- Alden Township Location in South Dakota Alden Township Location in the United States
- Coordinates: 44°40′16″N 99°7′11″W﻿ / ﻿44.67111°N 99.11972°W
- Country: United States
- State: South Dakota
- County: Hand County

Area
- • Total: 35.57 sq mi (92.1 km^{2})
- • Land: 35.56 sq mi (92.1 km^{2})
- • Water: 0.01 sq mi (0.026 km^{2})
- Elevation: 1,588 ft (484 m)

Population (2000)
- • Total: 27
- • Density: 0.9/sq mi (0.35/km^{2})
- Time zone: UTC-6 (Central (CST))
- • Summer (DST): UTC-5 (CDT)
- Area code: 605
- FIPS code: 46-059-00780
- GNIS feature ID: 1268917

= Alden Township, Hand County, South Dakota =

Alden Township is a rural township in Hand County, South Dakota, United States. The population was 27 at the 2020 census. The population was 33 at the 2000 census.

==Geography ==
Alden is located in survey township 114N Range 69W in the northwestern part of Hand County.

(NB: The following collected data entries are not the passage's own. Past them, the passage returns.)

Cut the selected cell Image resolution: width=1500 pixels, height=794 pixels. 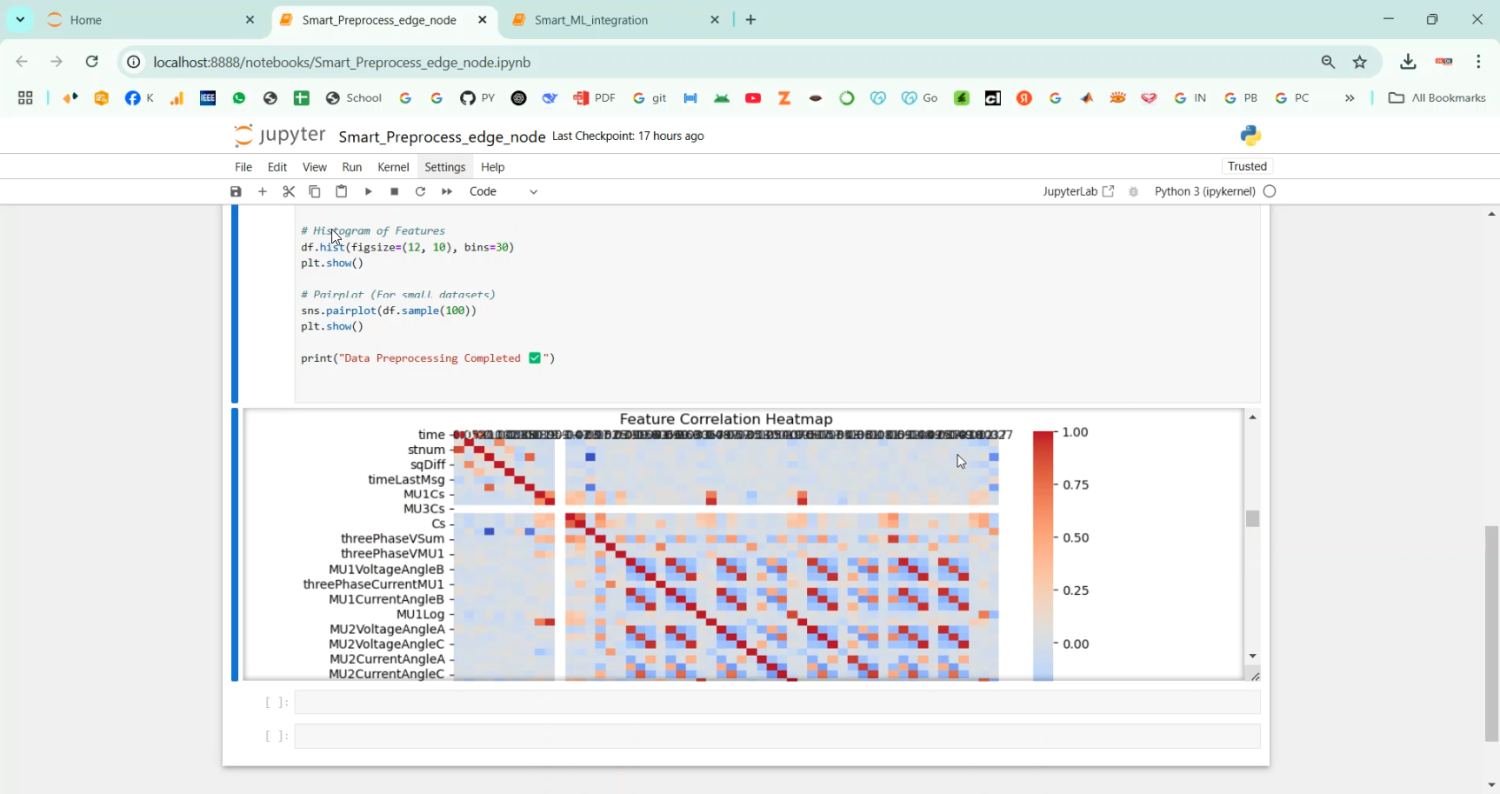tap(288, 191)
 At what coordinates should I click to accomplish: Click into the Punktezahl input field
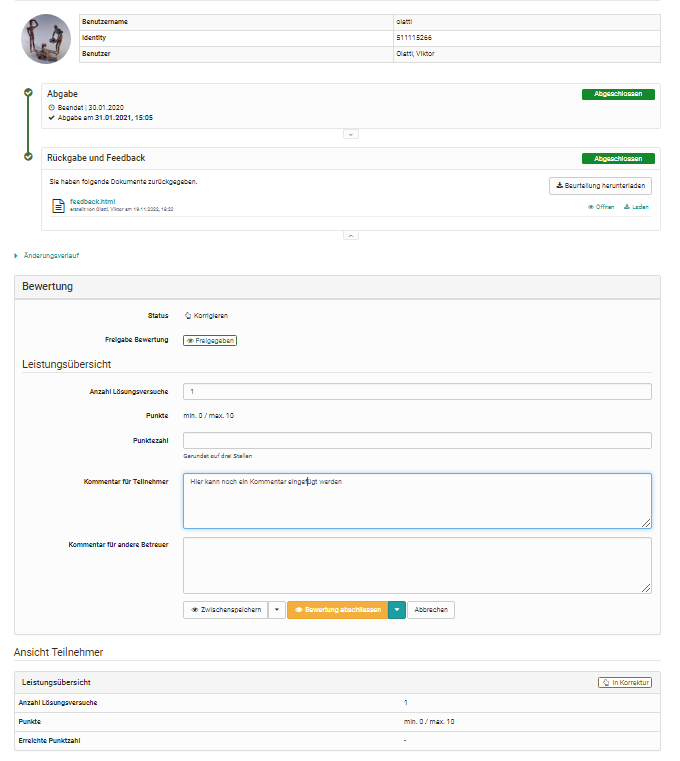coord(417,441)
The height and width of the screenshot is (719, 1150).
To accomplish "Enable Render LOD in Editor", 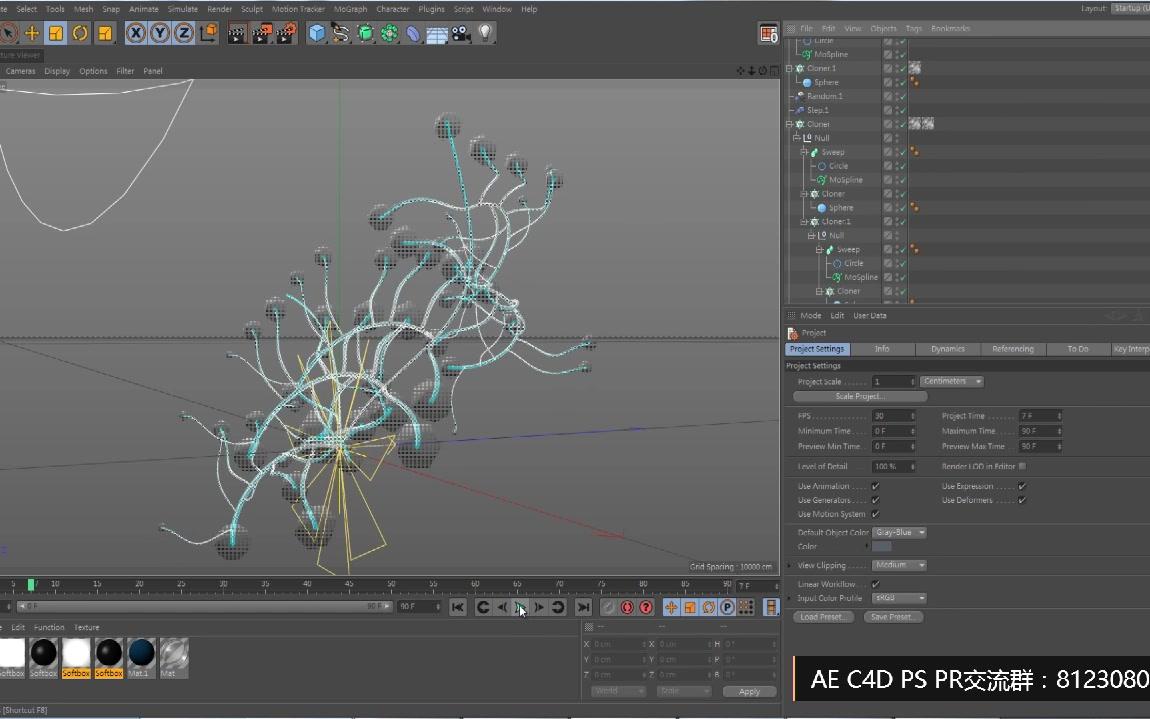I will (x=1022, y=466).
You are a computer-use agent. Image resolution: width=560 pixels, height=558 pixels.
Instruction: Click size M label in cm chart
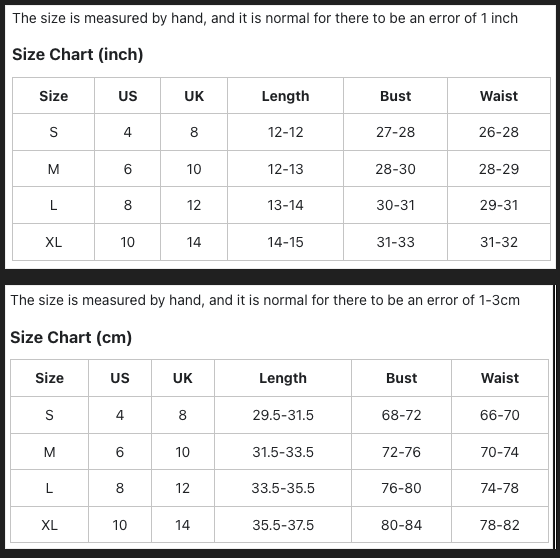49,452
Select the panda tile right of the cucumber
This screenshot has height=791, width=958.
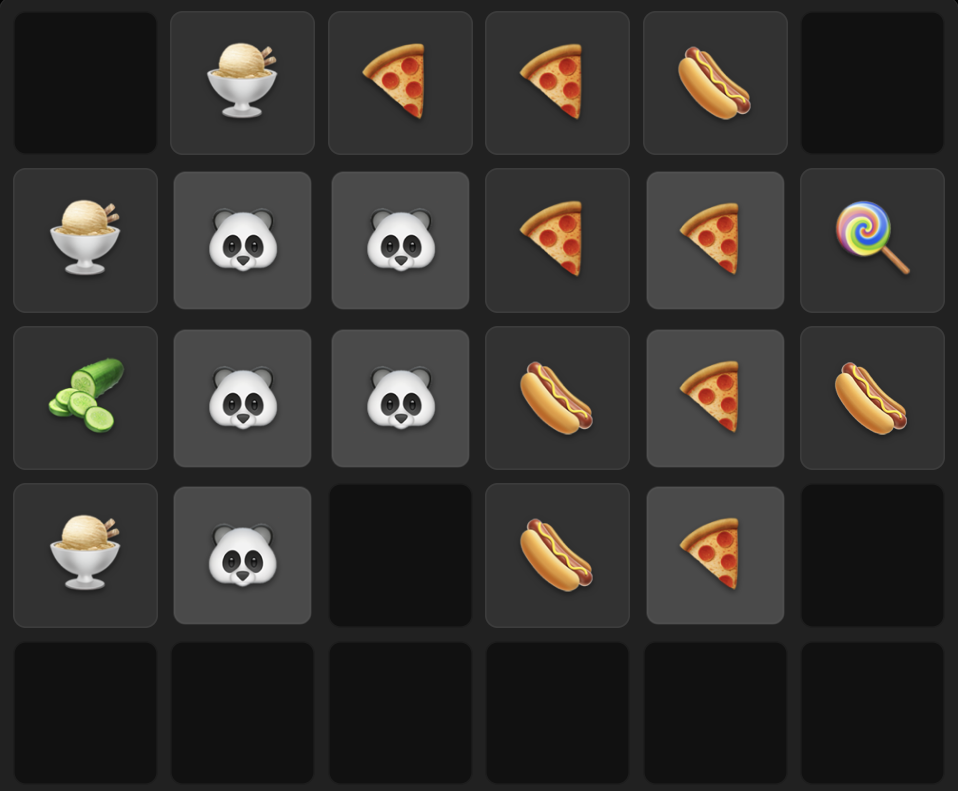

The township covers 36.38 sqmi, all land. Lost Creek, a minor tributary of the James River, flows through the central part of the township.

==Demographics==
As of the census of 2000, there were 33 people, 11 households, and 10 families residing in the township. The population density was 0.9 /mi2. There were 15 housing units at an average density of 0.4 /mi2. The racial makeup of the township was 100.00% White.

There were 11 households, out of which 45.5% had children under the age of 18 living with them, 81.8% were married couples living together, 9.1% had a female householder with no husband present, 9.1% were non-families, and 36.4% had someone over the age of 65 in the household. The average household size was 3 and the average family size was 3.2.

In the township the population was spread out, with 36.4% under the age of 18, 3.0% from 18 to 24, 30.3% from 25 to 44, 15.2% from 45 to 64, and 15.2% who were 65 years of age or older. The median age was 38 years. For every 100 females, there were 83.3 males. For every 100 females age 18 and over, there were 90.9 males.

The median income for a household in the township was $116,860, and the median income for a family was more than $200,000. Males had a median income of more than $100,000 versus $0 for females. The per capita income for the township was $74,845. There were no families and none of the population living below the poverty line. Only 2 households reported incomes less than $25,000.